4.3.2 Défense de Alphonse HIGANIRO

Le Président : La défense de Monsieur HIGANIRO a également établi un acte de défense ?

Me. CUYKENS : Oui, qui a déjà été communiqué, Monsieur le président.

Le Président : Je vais demander à ce qu'il soit également distribué aux membres du jury. L'original serait déjà déposé ?

Il est là. C'est vous Maître CUYKENS qui en donnerez lecture ? Eh bien, je crois que tout le monde a un exemplaire.

Les parties civiles en ont ? Je suppose. Maître CUYKENS, vous avez la parole.

Me. CUYKENS : Je vous remercie, Monsieur le président

Mesdames et Messieurs les jurés. Cet acte de défense a pour but de répondre à l'acte d'accusation. Il convient tout d'abord que je vous explique ce qu'est un acte d'accusation. C'est un texte, rédigé par Monsieur le procureur général, qui expose son point de vue, sa compréhension du dossier tout en précisant les reproches qu'il formule contre l'accusé. La défense de Monsieur HIGANIRO va donc rectifier, nuancer ou compléter les propos de Monsieur le procureur général pour parfaire votre information.
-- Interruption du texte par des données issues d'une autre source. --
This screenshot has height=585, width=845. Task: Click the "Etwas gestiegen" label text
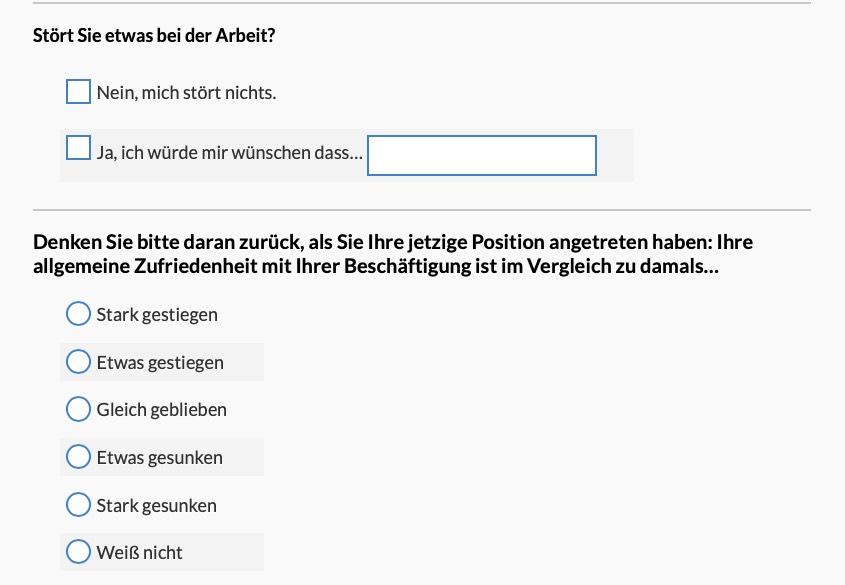point(160,363)
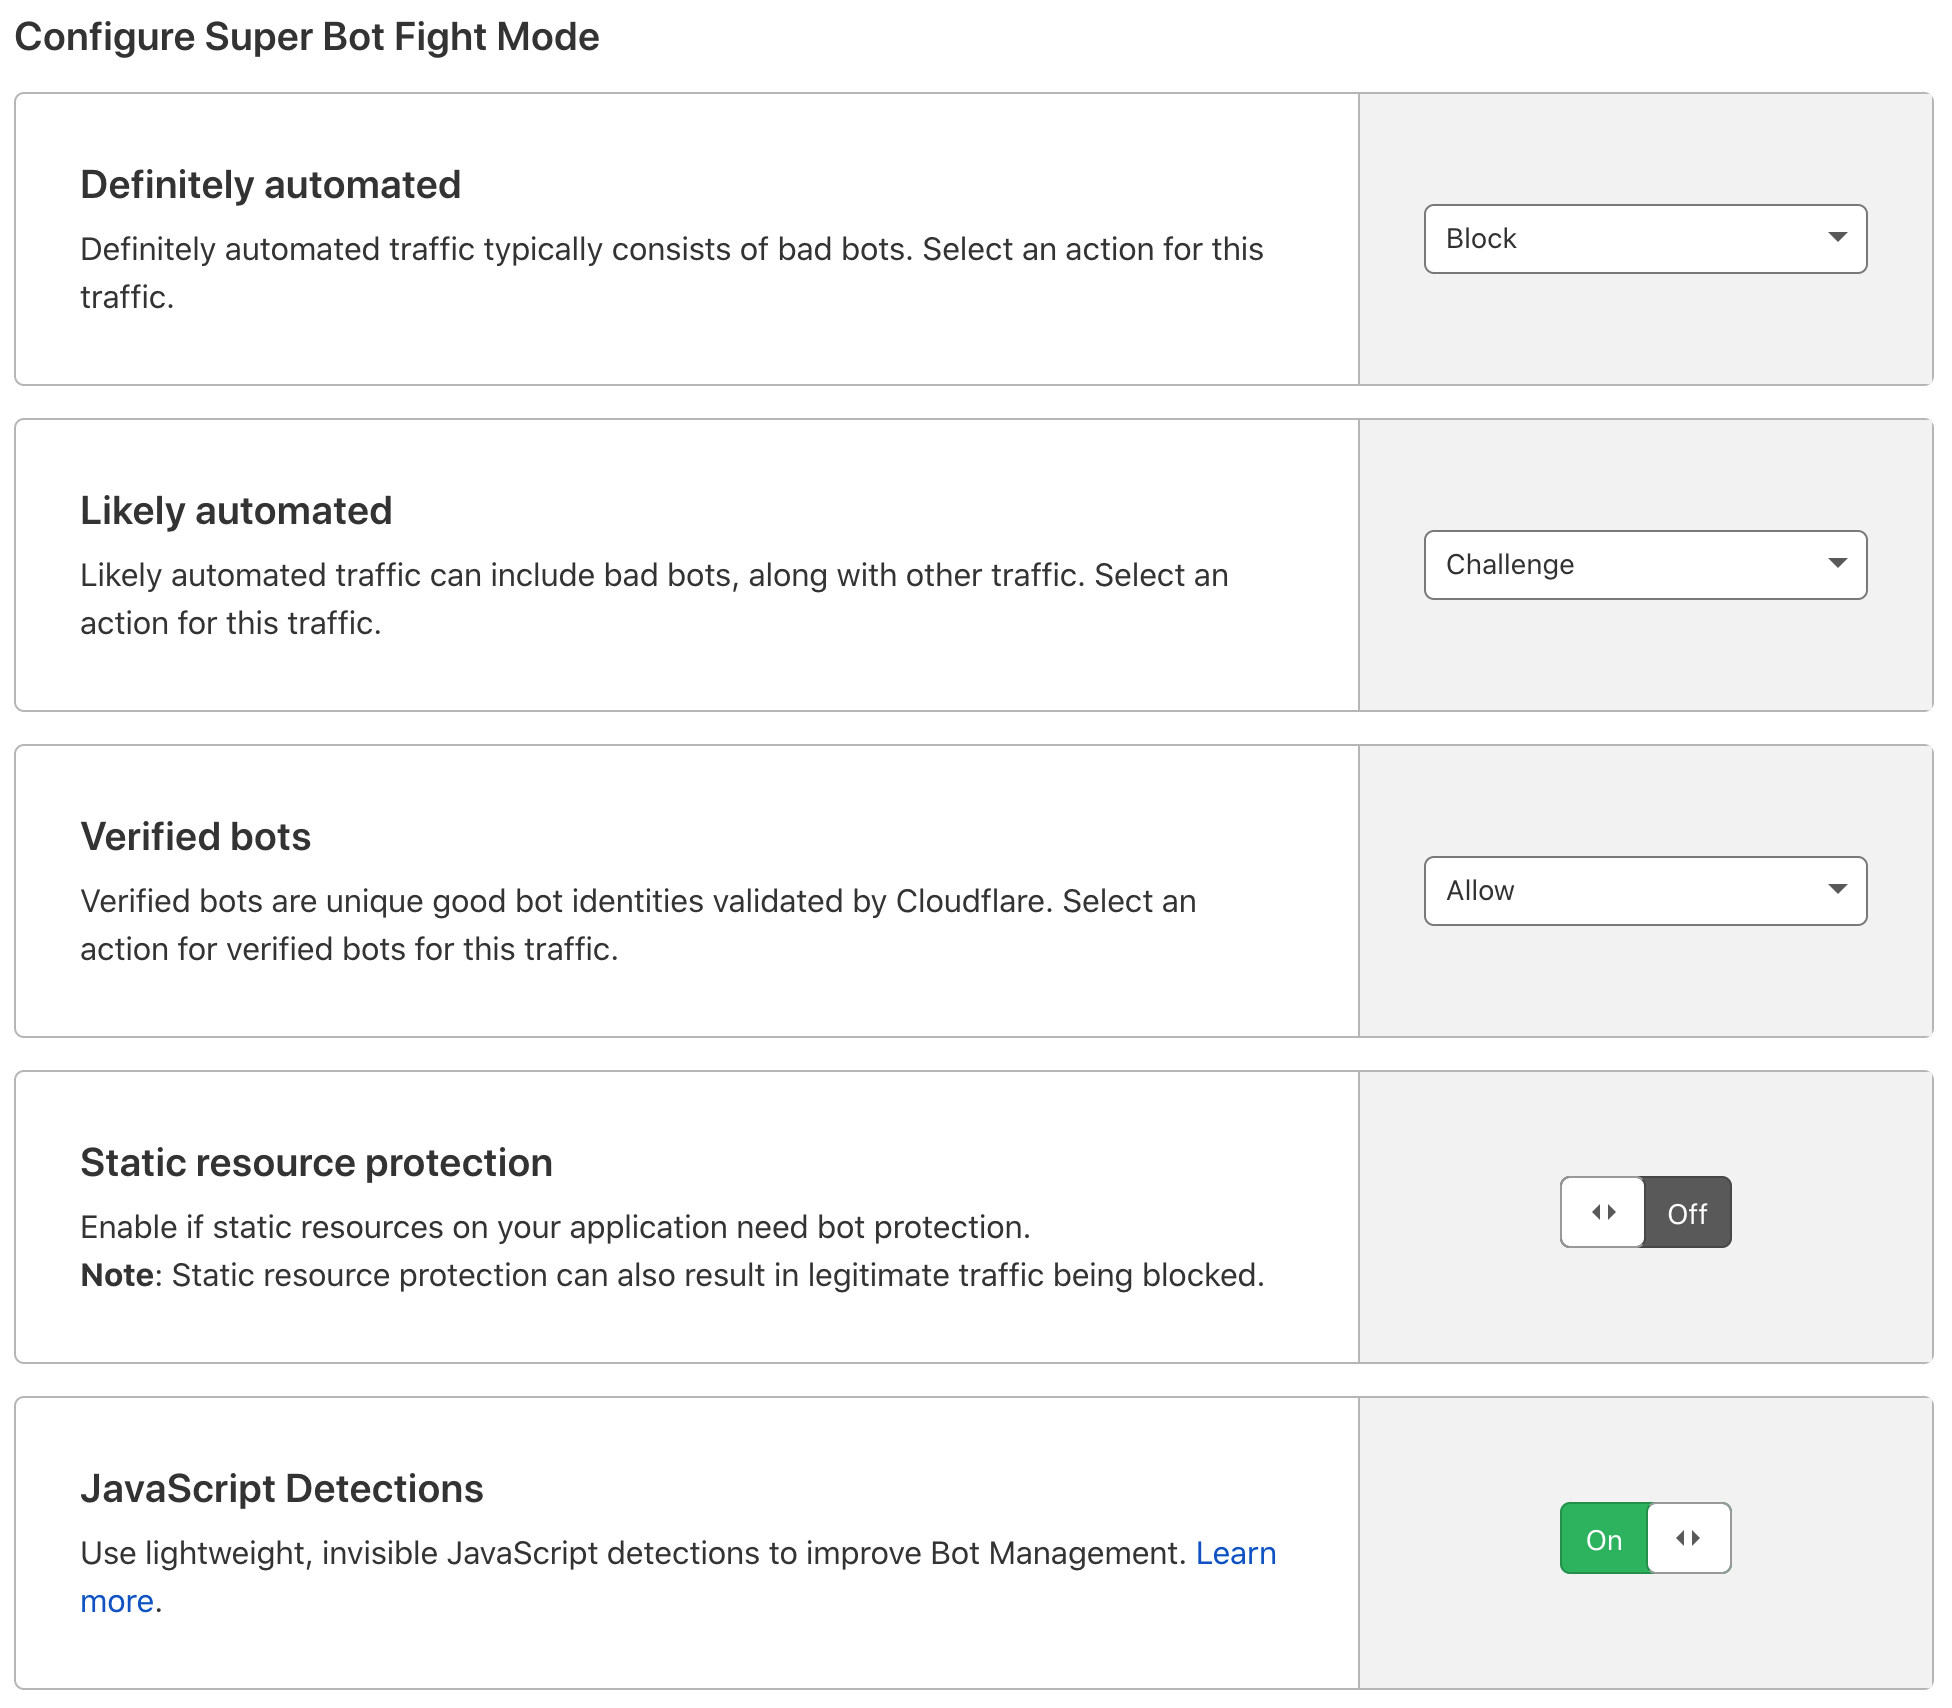1952x1708 pixels.
Task: Click the Configure Super Bot Fight Mode title
Action: click(x=306, y=37)

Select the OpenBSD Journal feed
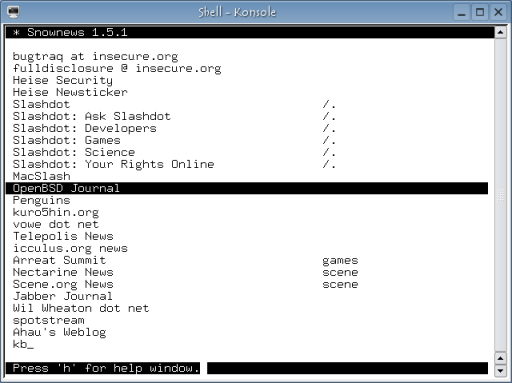pyautogui.click(x=247, y=188)
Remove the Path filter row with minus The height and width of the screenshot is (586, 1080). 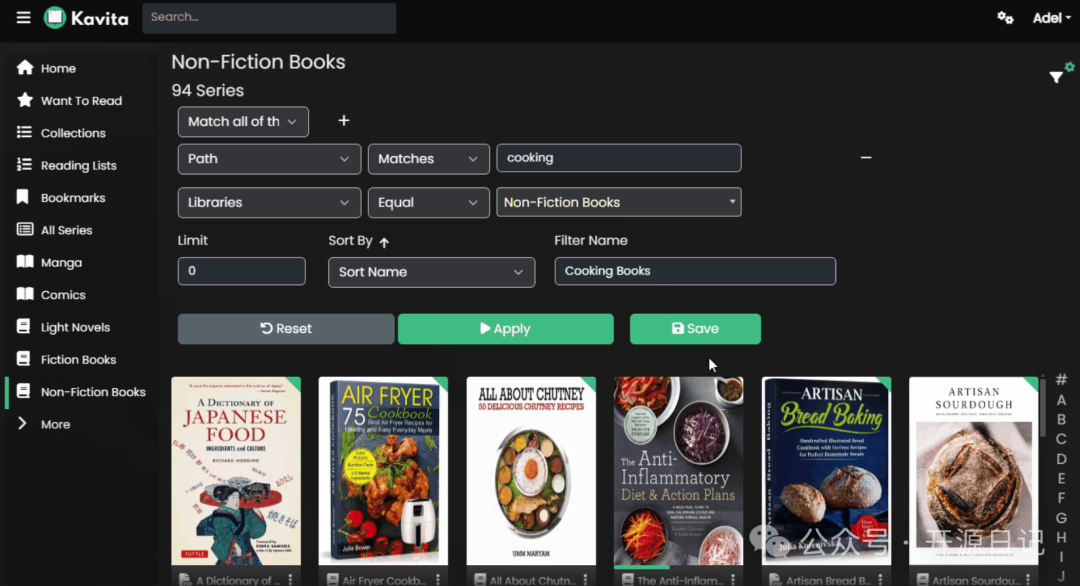(x=866, y=158)
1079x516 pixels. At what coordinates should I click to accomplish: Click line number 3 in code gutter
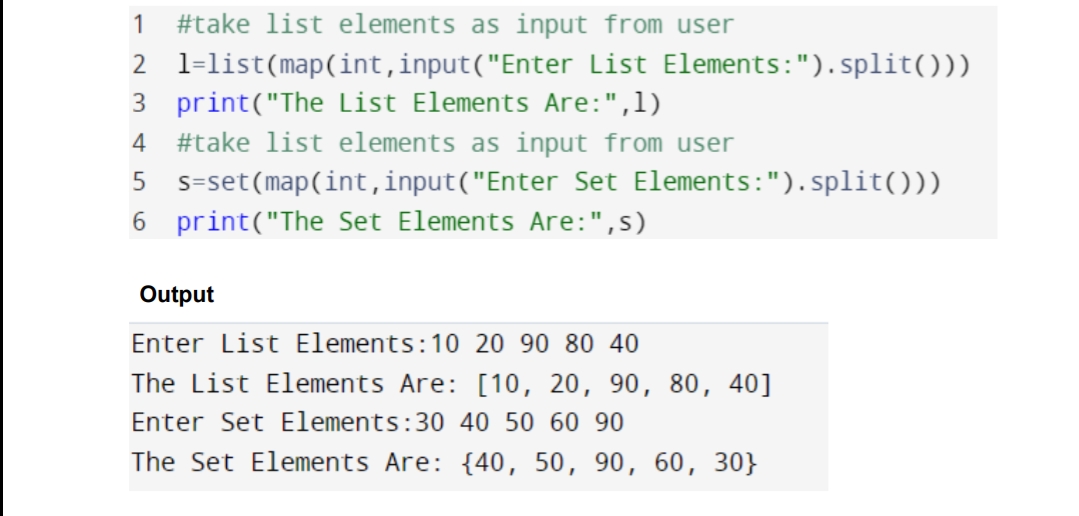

Le présent acte de défense n'est donc qu'une réaction à l'acte d'accusation. Pour cette raison, je ne vous exposerai pas ici tous les arguments de défense de Monsieur HIGANIRO. Certains apparaîtront dès son interrogatoire par Monsieur le président et en cours d'audience, d'autres seront développés lors des plaidoiries.

Néanmoins, les arguments que nous vous présentons ici sont ceux que nous souhaitons, que vous ayez à l'esprit tout au long des débats et des auditions de témoins, comme vous retiendrez, dès à présent, que Monsieur HIGANIRO conteste les accusations portées contre lui.

Par exemple, prenez le contexte historique exposé dans l'acte d'accusation. Monsieur le procureur général n'est pas historien, il ne vous donne pas un cours d'histoire. Il fait une synthèse personnelle des différentes informations historiques qui figurent au dossier. Dans les prochains jours, nous entendrons le témoignage de journalistes, d'historiens, de politologues etc., qui viendront vous présenter l'histoire du Rwanda. Vous constaterez par vous-mêmes qu'ils ne tiennent pas tous les mêmes propos, qu'ils ne donnent pas tous les mêmes explications. On vous invitera sans doute à vous faire une opinion personnelle de l'histoire des massacres de 1994. Et pourtant, vous n'êtes pas ici pour ça. Vous n'êtes pas réunis ici pour dire la vérité historique, vous êtes ici pour dire la vérité judiciaire. C'est-à-dire pour déterminer si tel fait précis, reproché à tel accusé, est ou non établi. Quelle que soit donc votre conviction quant aux événements qu'a connu le Rwanda en 1994, ce n'est pas cette conviction-là qui vous sera demandée à la fin de ce procès. Restez-y attentif.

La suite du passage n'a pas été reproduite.